10-QPeriod: Q2 FY2002

FLEX LTD. Quarterly Report for Q2 Ended Sep 30, 2001

Filed November 14, 2001For Securities:FLEX

Summary

Flextronics International Ltd. reported significant changes in its financial performance for the six months ending September 30, 2001, compared to the prior year. The company experienced a substantial increase in net sales, growing by 10% to $6.4 billion. However, this revenue growth was overshadowed by a considerable net loss of $241.5 million for the six-month period, a stark contrast to the $320.6 million net loss in the same period last year, indicating some improvement but still deep in the red. This performance was heavily impacted by substantial "unusual charges" related to facility closures and restructuring activities, totaling $516.1 million pre-tax in the second quarter of fiscal year 2002 alone. Despite these charges, the company's cash flow from operations turned positive, generating $435.5 million compared to a negative $279.8 million in the prior year, driven by effective inventory reduction and improved accounts payable management.
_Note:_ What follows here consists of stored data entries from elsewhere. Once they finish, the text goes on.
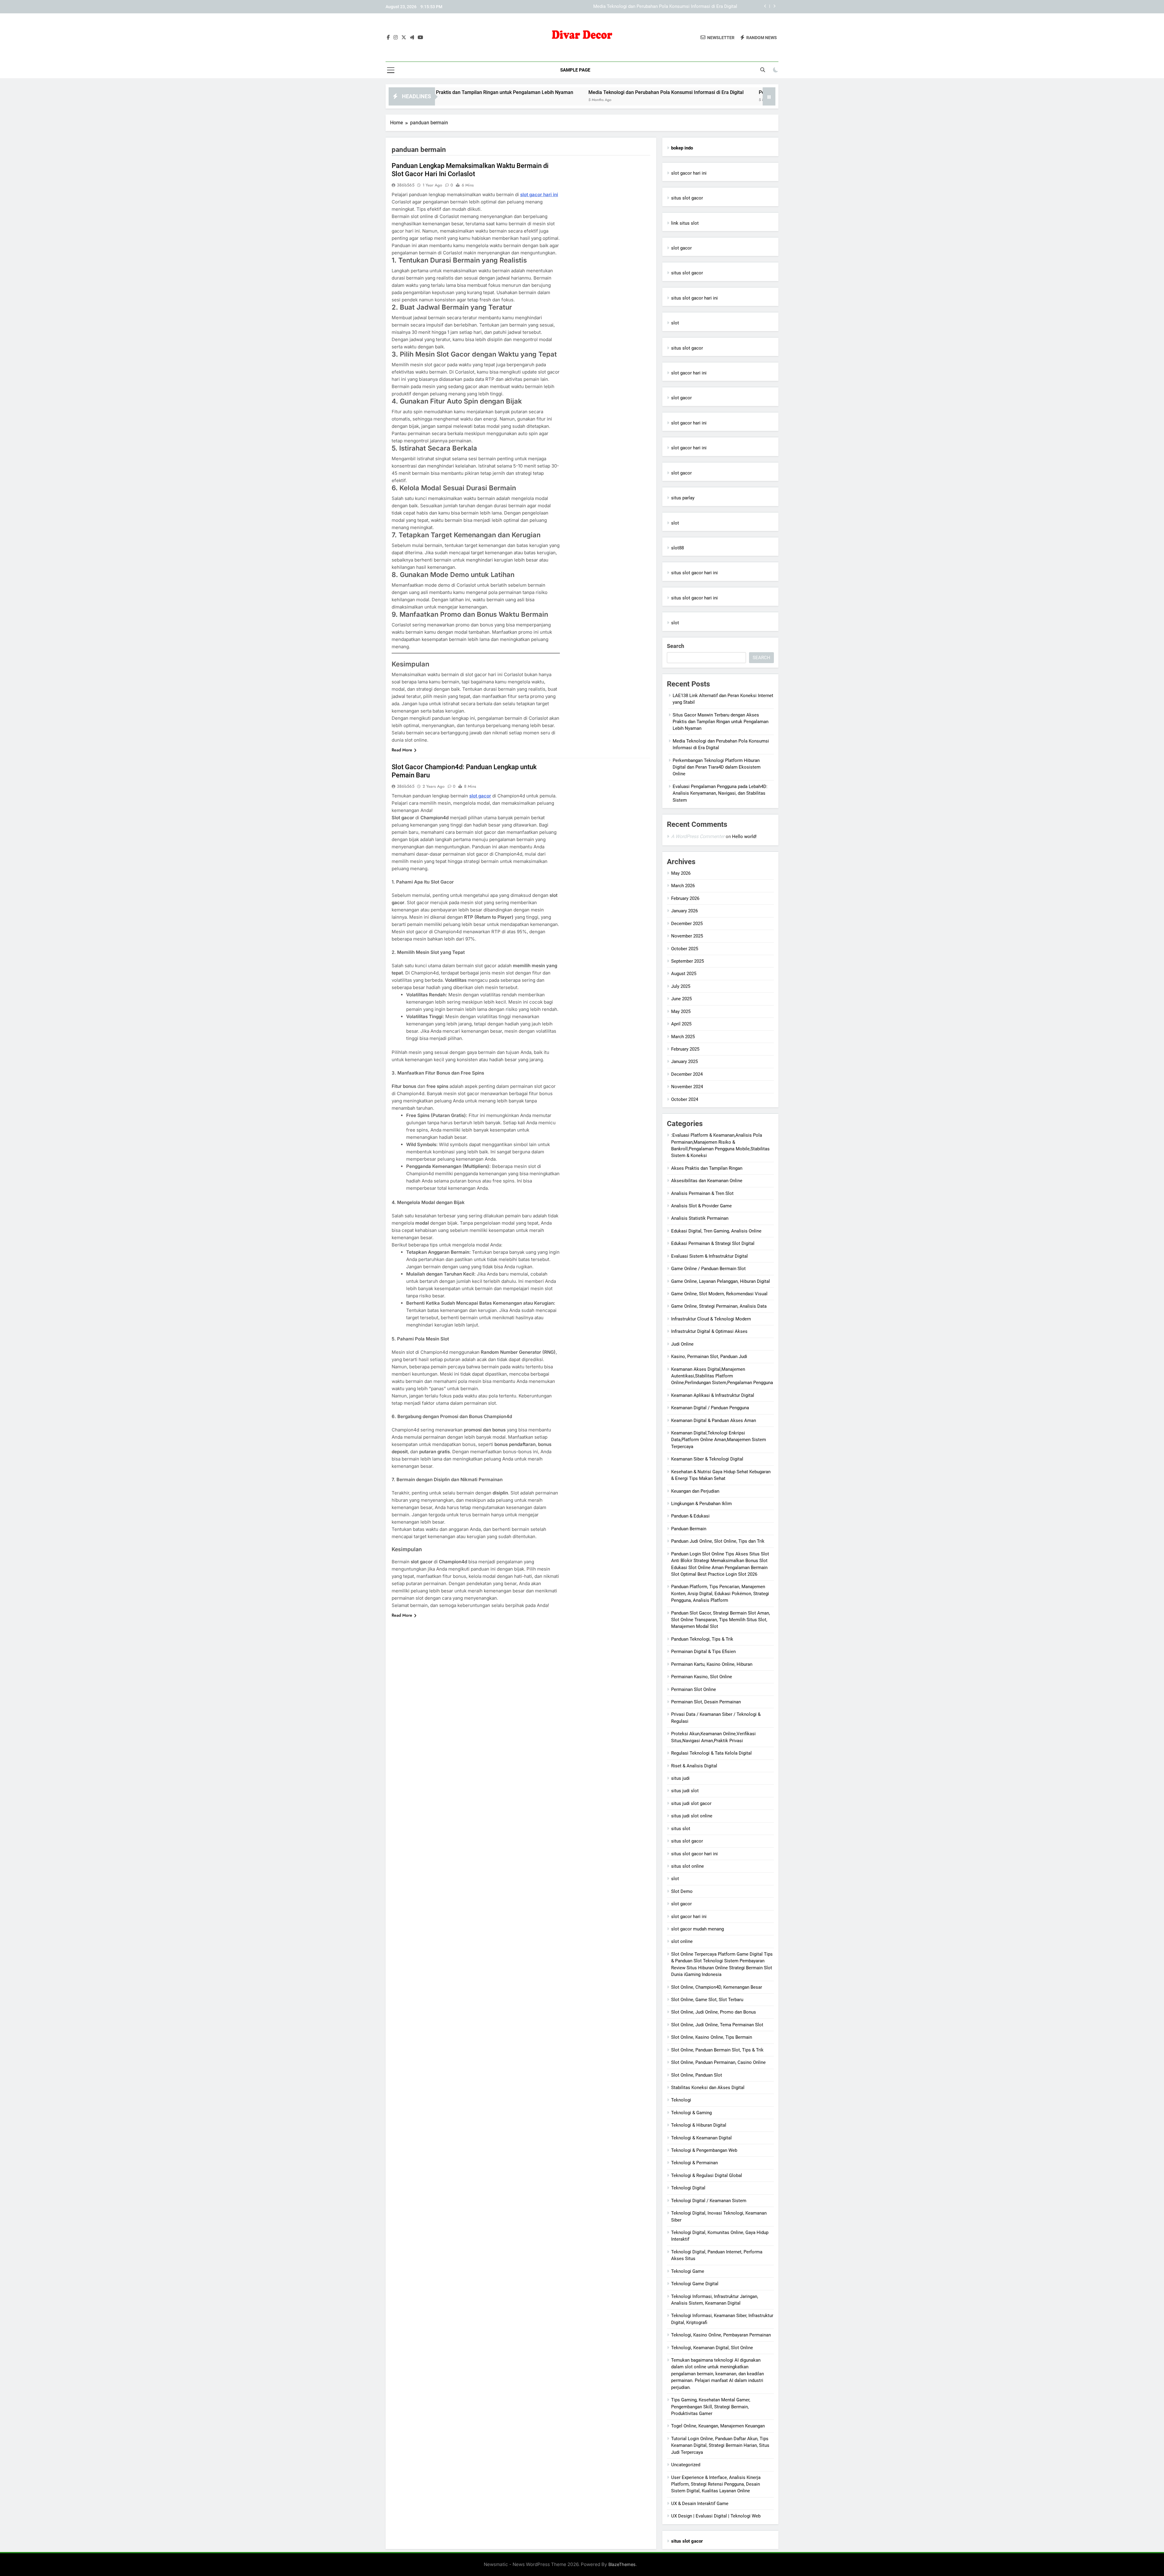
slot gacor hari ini (539, 194)
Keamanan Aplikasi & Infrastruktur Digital (712, 1395)
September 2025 (687, 961)
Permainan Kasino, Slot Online (701, 1676)
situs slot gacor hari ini (694, 298)
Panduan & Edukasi (690, 1516)
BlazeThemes (622, 2564)
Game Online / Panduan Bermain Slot (708, 1268)
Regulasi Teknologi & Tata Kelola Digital (711, 1753)
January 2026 (684, 911)
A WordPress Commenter (697, 836)
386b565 (405, 185)
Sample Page (575, 70)
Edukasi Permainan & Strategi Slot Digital (712, 1243)
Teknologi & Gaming (691, 2112)
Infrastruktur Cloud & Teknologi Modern (711, 1319)
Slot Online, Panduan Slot (696, 2075)
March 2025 (683, 1036)
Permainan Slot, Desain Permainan (706, 1702)
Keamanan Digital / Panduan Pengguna (710, 1407)
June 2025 (681, 998)
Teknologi (681, 2100)
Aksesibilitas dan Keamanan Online (706, 1180)
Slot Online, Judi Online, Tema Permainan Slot (717, 2025)
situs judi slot (685, 1790)
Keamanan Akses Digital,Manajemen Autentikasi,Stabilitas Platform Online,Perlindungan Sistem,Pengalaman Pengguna (722, 1376)
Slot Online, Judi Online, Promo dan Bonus (713, 2012)
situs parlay (682, 498)
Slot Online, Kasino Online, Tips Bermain (711, 2037)
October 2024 (684, 1099)
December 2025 (687, 923)
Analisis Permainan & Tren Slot (702, 1193)
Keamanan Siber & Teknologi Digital (707, 1459)
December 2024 (687, 1074)
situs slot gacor (687, 198)
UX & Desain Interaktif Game (699, 2503)
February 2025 (685, 1049)
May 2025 (681, 1011)
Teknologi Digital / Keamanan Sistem (708, 2200)
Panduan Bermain (688, 1528)
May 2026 (681, 873)
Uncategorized (685, 2464)
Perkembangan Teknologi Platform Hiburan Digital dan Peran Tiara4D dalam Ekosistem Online (642, 6)
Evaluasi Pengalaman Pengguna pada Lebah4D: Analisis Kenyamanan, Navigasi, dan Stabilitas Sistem (720, 793)
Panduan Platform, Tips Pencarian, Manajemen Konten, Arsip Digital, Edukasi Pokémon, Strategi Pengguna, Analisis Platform (720, 1593)
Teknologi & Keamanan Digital (701, 2138)
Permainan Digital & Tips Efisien (703, 1651)
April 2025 (681, 1024)
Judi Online (682, 1344)
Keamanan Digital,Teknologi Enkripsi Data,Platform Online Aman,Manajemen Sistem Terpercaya (718, 1439)
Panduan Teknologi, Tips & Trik (702, 1639)
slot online (682, 1941)
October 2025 (684, 948)
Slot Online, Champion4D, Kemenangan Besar (716, 1987)
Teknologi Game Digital (694, 2283)
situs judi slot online (691, 1816)
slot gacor (480, 796)
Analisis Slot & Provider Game (701, 1206)
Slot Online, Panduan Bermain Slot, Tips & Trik (717, 2050)
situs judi (680, 1778)
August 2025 (683, 973)
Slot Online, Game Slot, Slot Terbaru (707, 1999)
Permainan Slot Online (693, 1689)
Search (675, 646)
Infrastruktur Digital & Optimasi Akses (709, 1331)
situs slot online (687, 1866)
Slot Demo (682, 1891)
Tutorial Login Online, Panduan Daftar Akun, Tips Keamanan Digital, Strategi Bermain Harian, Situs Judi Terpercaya (720, 2445)
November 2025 (687, 936)
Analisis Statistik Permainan (699, 1218)
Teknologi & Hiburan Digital (698, 2125)
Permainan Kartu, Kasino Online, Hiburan (711, 1664)
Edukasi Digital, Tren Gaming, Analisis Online (716, 1231)
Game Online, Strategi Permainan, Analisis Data (719, 1306)
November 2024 (687, 1086)
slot (675, 323)
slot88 (677, 548)
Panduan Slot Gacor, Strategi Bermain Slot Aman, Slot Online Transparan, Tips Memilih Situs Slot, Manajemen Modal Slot (720, 1619)
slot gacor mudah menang (697, 1929)
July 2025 (680, 986)
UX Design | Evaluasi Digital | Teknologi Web (716, 2516)
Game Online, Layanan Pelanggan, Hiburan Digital (720, 1281)
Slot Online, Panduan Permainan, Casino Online (718, 2062)
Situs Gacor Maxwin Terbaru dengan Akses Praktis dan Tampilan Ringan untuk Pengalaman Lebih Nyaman (720, 721)
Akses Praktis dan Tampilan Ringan (706, 1168)
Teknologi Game (687, 2271)
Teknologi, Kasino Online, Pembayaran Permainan (721, 2335)
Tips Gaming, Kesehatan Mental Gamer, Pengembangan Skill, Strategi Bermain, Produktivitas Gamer (710, 2406)
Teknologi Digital (688, 2188)
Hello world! (744, 836)
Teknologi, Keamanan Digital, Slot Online (712, 2347)
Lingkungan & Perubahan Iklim (701, 1503)
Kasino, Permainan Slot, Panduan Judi (709, 1356)
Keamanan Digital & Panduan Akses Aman (713, 1420)
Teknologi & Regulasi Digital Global (706, 2175)
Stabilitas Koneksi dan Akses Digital (707, 2087)
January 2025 (684, 1061)
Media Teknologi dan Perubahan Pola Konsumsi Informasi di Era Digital (497, 92)
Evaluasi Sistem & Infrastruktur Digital (709, 1256)
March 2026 (683, 885)
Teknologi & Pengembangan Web (704, 2150)
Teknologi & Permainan (694, 2162)
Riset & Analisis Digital (694, 1766)
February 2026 (685, 898)
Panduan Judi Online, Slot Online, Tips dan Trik (717, 1541)
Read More (402, 750)
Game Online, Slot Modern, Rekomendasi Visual (719, 1293)
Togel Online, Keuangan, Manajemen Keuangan (718, 2426)
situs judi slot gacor (691, 1803)
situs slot (680, 1828)
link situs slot (685, 223)
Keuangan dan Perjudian (695, 1491)
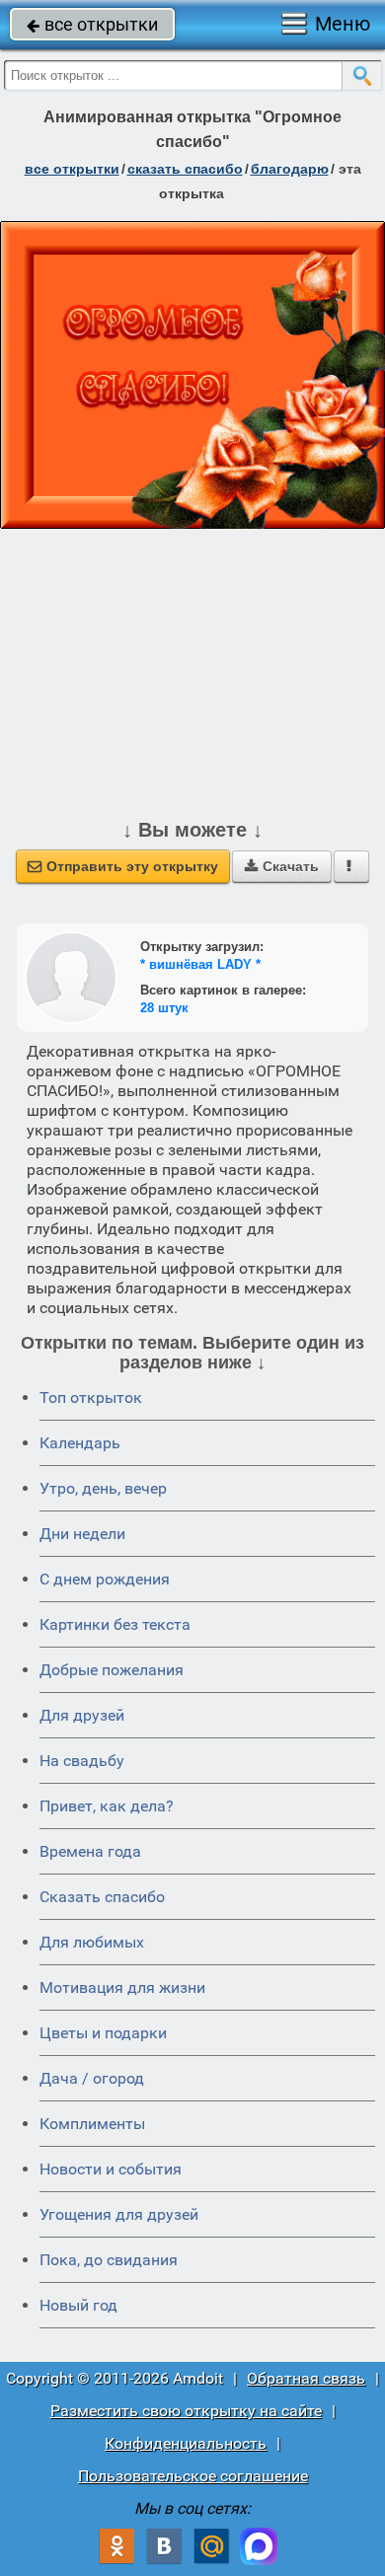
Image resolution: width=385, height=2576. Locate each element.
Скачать (282, 866)
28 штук (164, 1007)
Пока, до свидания (108, 2259)
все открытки (92, 24)
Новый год (78, 2305)
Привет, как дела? (106, 1806)
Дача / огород (91, 2078)
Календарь (79, 1443)
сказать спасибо (185, 169)
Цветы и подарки (103, 2033)
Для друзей (81, 1715)
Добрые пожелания (111, 1669)
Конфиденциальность (186, 2443)
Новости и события (110, 2169)
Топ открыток (90, 1397)
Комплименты (92, 2123)
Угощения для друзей (118, 2214)
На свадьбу (81, 1760)
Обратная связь (306, 2378)
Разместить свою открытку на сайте (186, 2410)
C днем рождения (104, 1579)
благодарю (290, 169)
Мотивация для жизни (122, 1987)
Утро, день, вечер (103, 1488)
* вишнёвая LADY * (200, 964)
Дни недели (82, 1533)
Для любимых (91, 1942)
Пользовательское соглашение (193, 2475)
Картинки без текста (115, 1624)
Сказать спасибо (102, 1896)
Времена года (90, 1851)
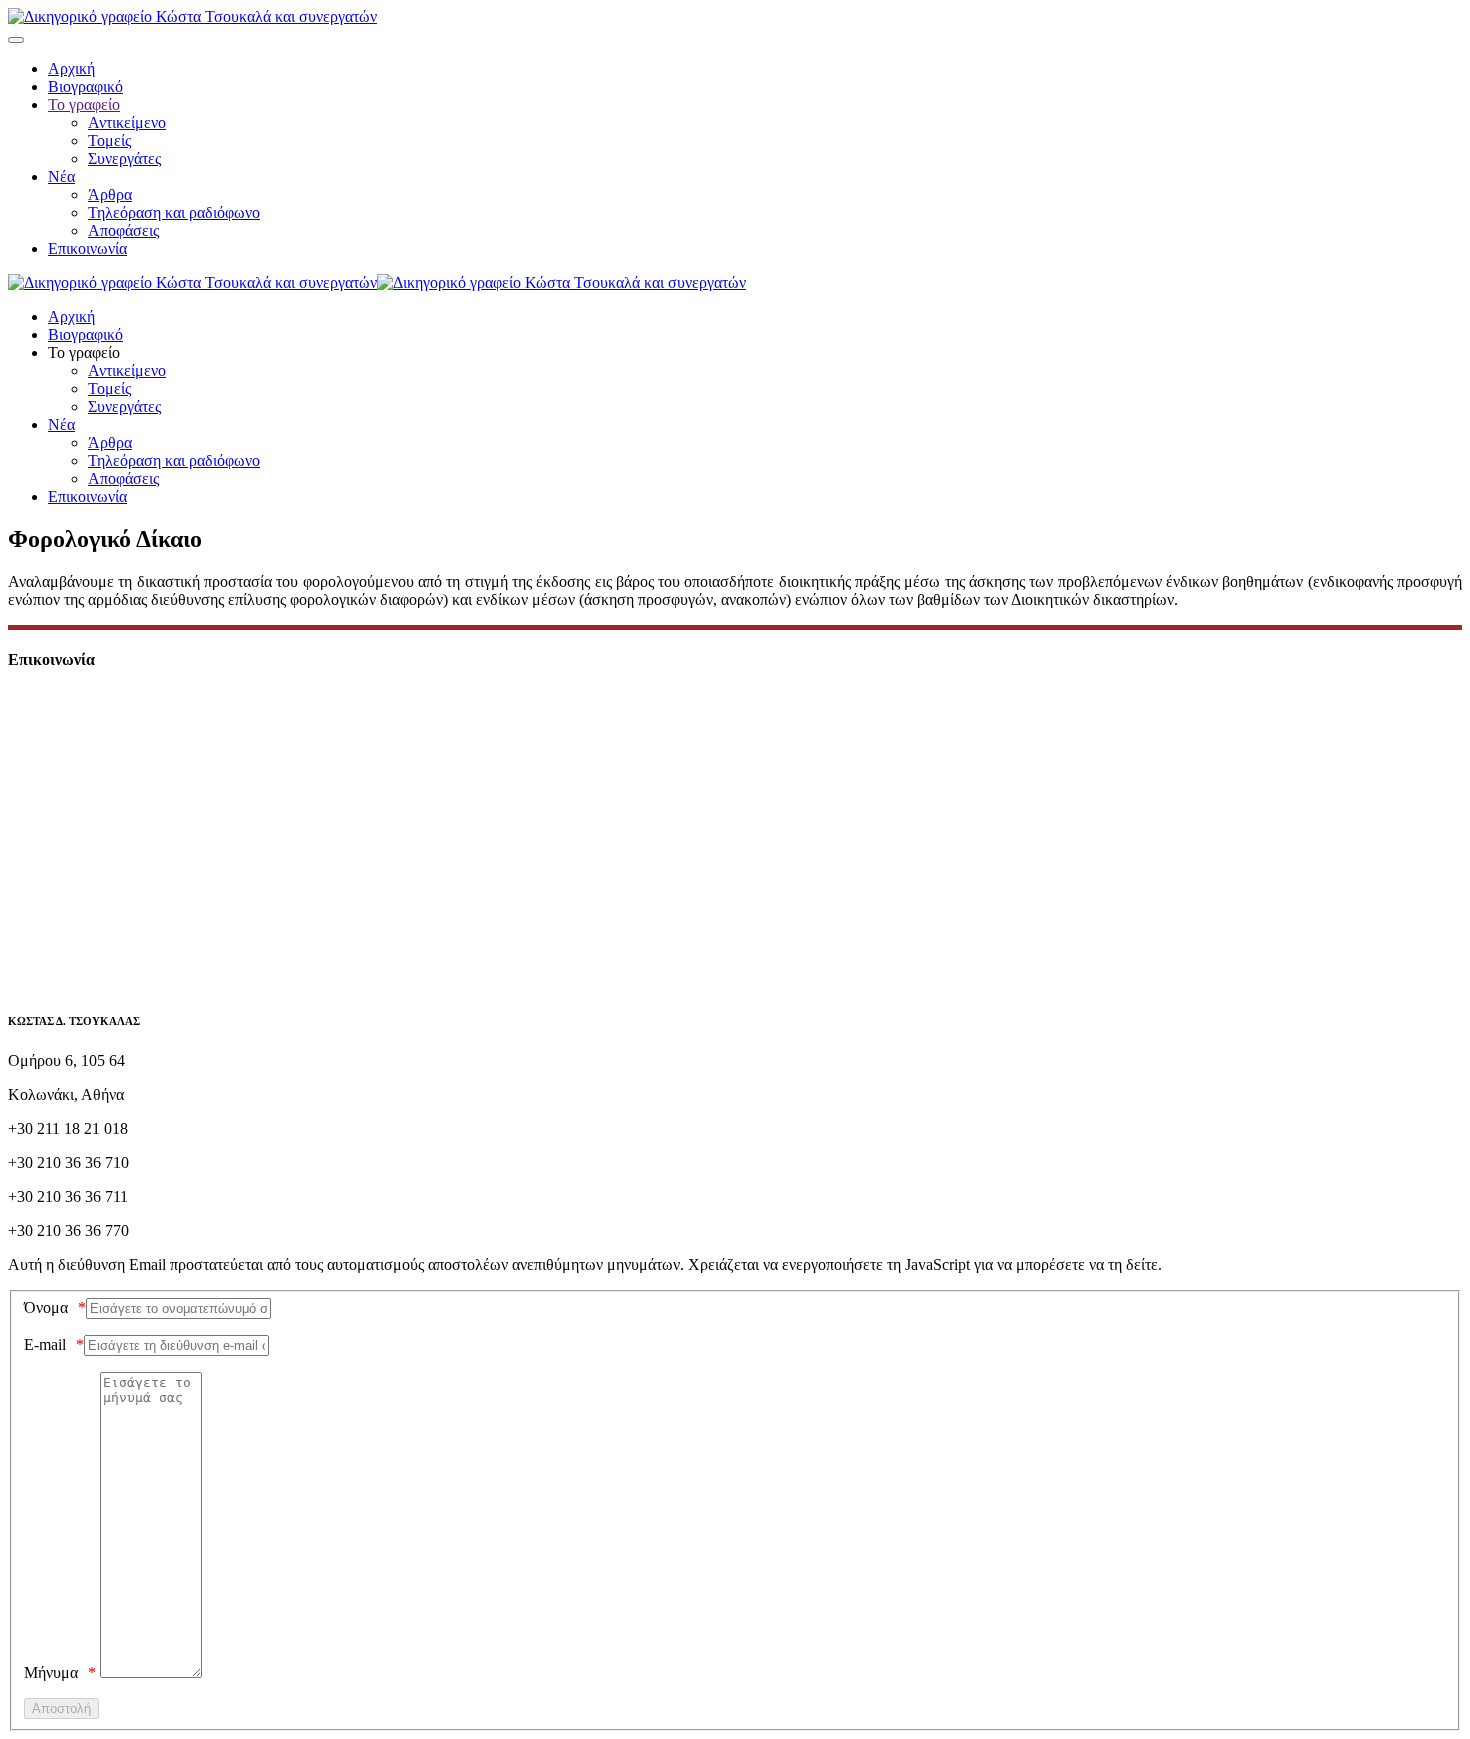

The company continues to expand through acquisitions and strategic alliances, notably with Ericsson and Alcatel, and has adopted new accounting standards like SFAS 142, which will stop the amortization of goodwill.

Key Highlights

  • 1Net sales increased by 10% year-over-year for the six months ended September 30, 2001, reaching $6.4 billion.
  • 2The company reported a net loss of $241.5 million for the six months ended September 30, 2001, an improvement from the $320.6 million net loss in the comparable prior period.
  • 3Significant "unusual charges" of $516.1 million pre-tax were recognized in the second quarter of fiscal year 2002, primarily related to facility closures and asset impairments.
  • 4Cash flow from operating activities turned positive, generating $435.5 million for the six months ended September 30, 2001, a substantial improvement from a use of $279.8 million in the prior year.
  • 5Inventories decreased by 21% to $1.4 billion as of September 30, 2001, reflecting a focused effort to reduce stock levels.
  • 6The company continues its growth strategy through acquisitions and has entered into significant agreements with companies like Ericsson and Alcatel.
  • 7Flextronics adopted SFAS 142, ceasing the amortization of goodwill, which is expected to save approximately $124.2 million annually based on anticipated amortization for fiscal 2002.